I have the full 1403 printer wiring diagrams and most of the other information needed to advise two museum projects on their interface of the printer to mainframes. I proposed an approach for the team working with the IBM 1440 system in Binghamton and listed the tasks, as well as noting the open questions that remain to be resolved. It is my expectation that I would advise and be available to whoever is doing the detailed design, fab and testing work, rather than my building anything directly. The 1403 printer that is going to NY has the cables and the appropriate connections to hook this to SMS (14xx generation logic), called 'paddle cards'.
1403 printer cable with paddle cards to connect to 1440 era logic circuits

The other project, tying the 1403 and a 2501 card reader to a 360/20 for a museum in Seattle, is less defined now, but I am continuing research in order to recommend ways to proceed. They have capable people at both of these museums, who will make decisions and implement what is needed for their projects; hopefully their task will be made easier by information and suggestions I can provide.

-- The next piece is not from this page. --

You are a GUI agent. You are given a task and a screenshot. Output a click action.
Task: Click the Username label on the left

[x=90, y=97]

Since it is possible that I would need to design a general 360 multiplexor channel and interface it to the 360/20, which does not come with standard channels, I bought a bus and tag cable which has a modern connector on the other end, a high density 78 pin connection that it will be easier to accommodate if I move ahead to build the channel. With this, I may be able to 'breadboard' and test a channel to be sure I have it correct before passing it along to the museum.

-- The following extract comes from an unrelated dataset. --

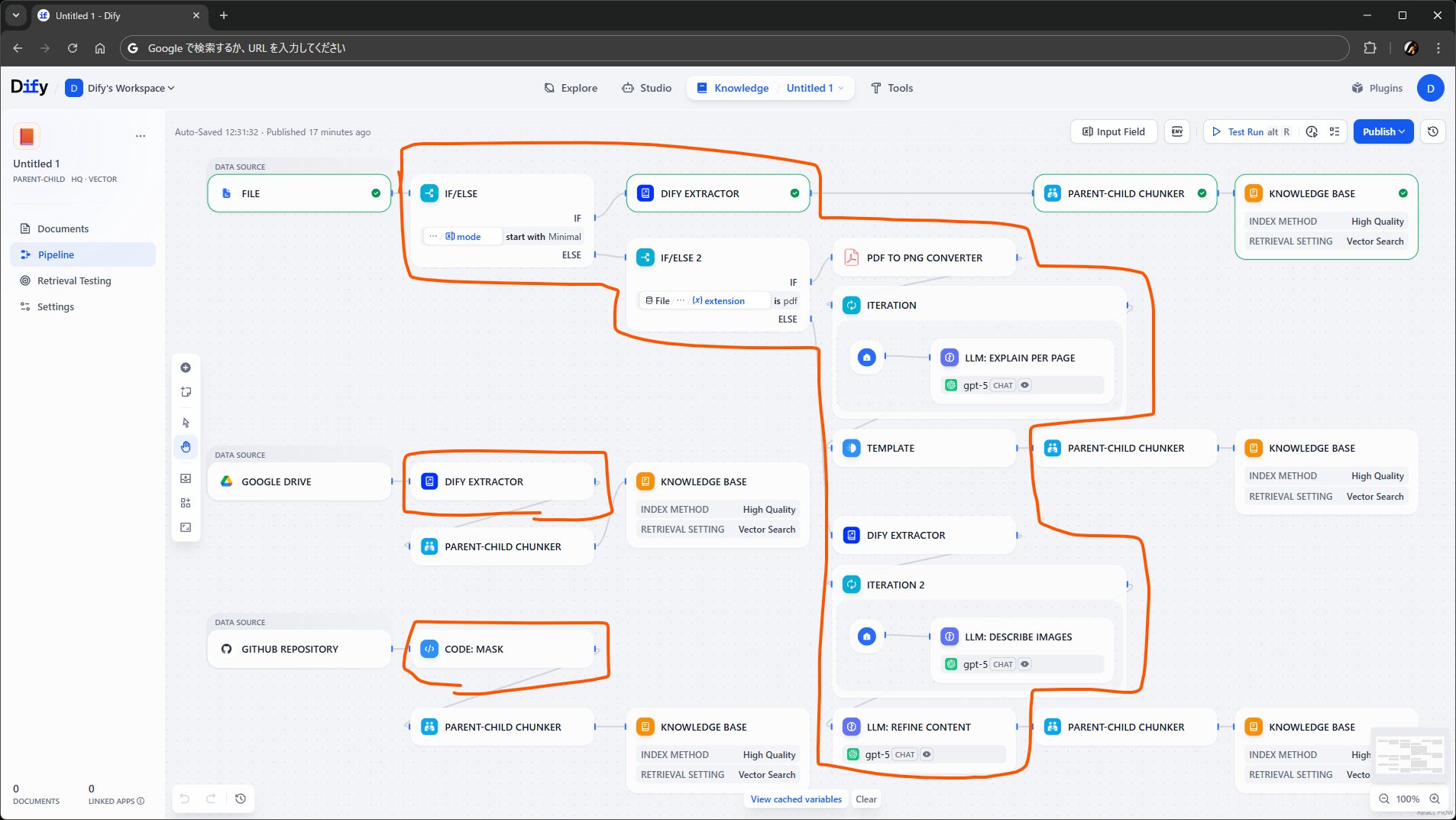Viewport: 1456px width, 820px height.
Task: Open Retrieval Testing in the sidebar
Action: (74, 280)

I did some exploration of leveraging the MAX232 chips, which are designed to interface RS232 signal levels to TTL voltages, as I have an idea for how these can be used to interface to the CTDL levels of IBM SMS technology, e.g. for 1401 era machines. The CTDL logic is mostly based on +6/-6 and 12/0 levels, IBM terms these U and T, thus by appropriate offset of ground these chips can receive both voltage standards and I suspect I can generate acceptable signals for U and T as well. I will do some breadboard work when I get a chance.